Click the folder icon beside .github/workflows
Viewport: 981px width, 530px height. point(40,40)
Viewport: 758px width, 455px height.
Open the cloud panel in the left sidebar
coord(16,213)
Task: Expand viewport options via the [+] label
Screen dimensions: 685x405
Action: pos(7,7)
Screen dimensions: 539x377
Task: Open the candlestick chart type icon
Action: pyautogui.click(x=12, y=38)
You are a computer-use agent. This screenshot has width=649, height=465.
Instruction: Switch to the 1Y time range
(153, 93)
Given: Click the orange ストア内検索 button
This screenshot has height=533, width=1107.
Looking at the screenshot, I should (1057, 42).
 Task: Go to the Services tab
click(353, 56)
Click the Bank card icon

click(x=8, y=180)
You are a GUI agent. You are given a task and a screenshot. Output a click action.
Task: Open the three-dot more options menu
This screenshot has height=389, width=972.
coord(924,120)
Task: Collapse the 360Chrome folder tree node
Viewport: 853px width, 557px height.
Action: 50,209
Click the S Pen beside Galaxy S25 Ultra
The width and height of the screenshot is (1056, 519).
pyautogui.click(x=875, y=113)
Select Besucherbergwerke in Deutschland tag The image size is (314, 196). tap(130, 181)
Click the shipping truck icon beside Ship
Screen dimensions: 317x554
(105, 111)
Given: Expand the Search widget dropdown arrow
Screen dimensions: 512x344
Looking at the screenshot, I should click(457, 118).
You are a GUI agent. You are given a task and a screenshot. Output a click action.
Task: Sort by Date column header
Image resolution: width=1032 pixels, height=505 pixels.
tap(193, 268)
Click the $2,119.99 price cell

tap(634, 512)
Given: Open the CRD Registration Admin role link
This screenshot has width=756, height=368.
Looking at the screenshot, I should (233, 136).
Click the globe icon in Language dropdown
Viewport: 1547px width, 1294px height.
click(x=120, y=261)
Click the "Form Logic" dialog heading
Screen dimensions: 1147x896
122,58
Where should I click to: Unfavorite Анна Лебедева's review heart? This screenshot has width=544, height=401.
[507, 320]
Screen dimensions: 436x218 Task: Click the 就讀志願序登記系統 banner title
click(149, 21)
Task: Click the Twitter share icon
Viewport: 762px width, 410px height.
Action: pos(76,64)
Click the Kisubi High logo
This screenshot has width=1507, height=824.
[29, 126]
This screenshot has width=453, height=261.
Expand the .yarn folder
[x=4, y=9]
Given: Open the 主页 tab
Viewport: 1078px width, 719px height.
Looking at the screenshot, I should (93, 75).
________________
What is needed: Start at the first line of the material and write everything out exactly.

Reply:
Click the folder icon beside .github/workflows
Viewport: 981px width, 530px height. point(40,40)
Viewport: 758px width, 455px height.
Open the cloud panel in the left sidebar
coord(16,213)
Task: Expand viewport options via the [+] label
Screen dimensions: 685x405
Action: pos(7,7)
Screen dimensions: 539x377
Task: Open the candlestick chart type icon
Action: pyautogui.click(x=12, y=38)
You are a computer-use agent. This screenshot has width=649, height=465.
Instruction: Switch to the 1Y time range
(153, 93)
Given: Click the orange ストア内検索 button
This screenshot has height=533, width=1107.
Looking at the screenshot, I should (1057, 42).
 Task: Go to the Services tab
click(353, 56)
Click the Bank card icon

click(x=8, y=180)
You are a GUI agent. You are given a task and a screenshot. Output a click action.
Task: Open the three-dot more options menu
This screenshot has height=389, width=972.
coord(924,120)
Task: Collapse the 360Chrome folder tree node
Viewport: 853px width, 557px height.
Action: 50,209
Click the S Pen beside Galaxy S25 Ultra
The width and height of the screenshot is (1056, 519).
pyautogui.click(x=875, y=113)
Select Besucherbergwerke in Deutschland tag The image size is (314, 196). tap(130, 181)
Click the shipping truck icon beside Ship
Screen dimensions: 317x554
(105, 111)
Given: Expand the Search widget dropdown arrow
Screen dimensions: 512x344
Looking at the screenshot, I should click(457, 118).
You are a GUI agent. You are given a task and a screenshot. Output a click action.
Task: Sort by Date column header
Image resolution: width=1032 pixels, height=505 pixels.
tap(193, 268)
Click the $2,119.99 price cell

tap(634, 512)
Given: Open the CRD Registration Admin role link
This screenshot has width=756, height=368.
Looking at the screenshot, I should (233, 136).
Click the globe icon in Language dropdown
Viewport: 1547px width, 1294px height.
click(x=120, y=261)
Click the "Form Logic" dialog heading
Screen dimensions: 1147x896
122,58
Where should I click to: Unfavorite Анна Лебедева's review heart? This screenshot has width=544, height=401.
[507, 320]
Screen dimensions: 436x218 Task: Click the 就讀志願序登記系統 banner title
click(149, 21)
Task: Click the Twitter share icon
Viewport: 762px width, 410px height.
Action: pos(76,64)
Click the Kisubi High logo
This screenshot has width=1507, height=824.
[29, 126]
This screenshot has width=453, height=261.
Expand the .yarn folder
[x=4, y=9]
Given: Open the 主页 tab
Viewport: 1078px width, 719px height.
Looking at the screenshot, I should (93, 75).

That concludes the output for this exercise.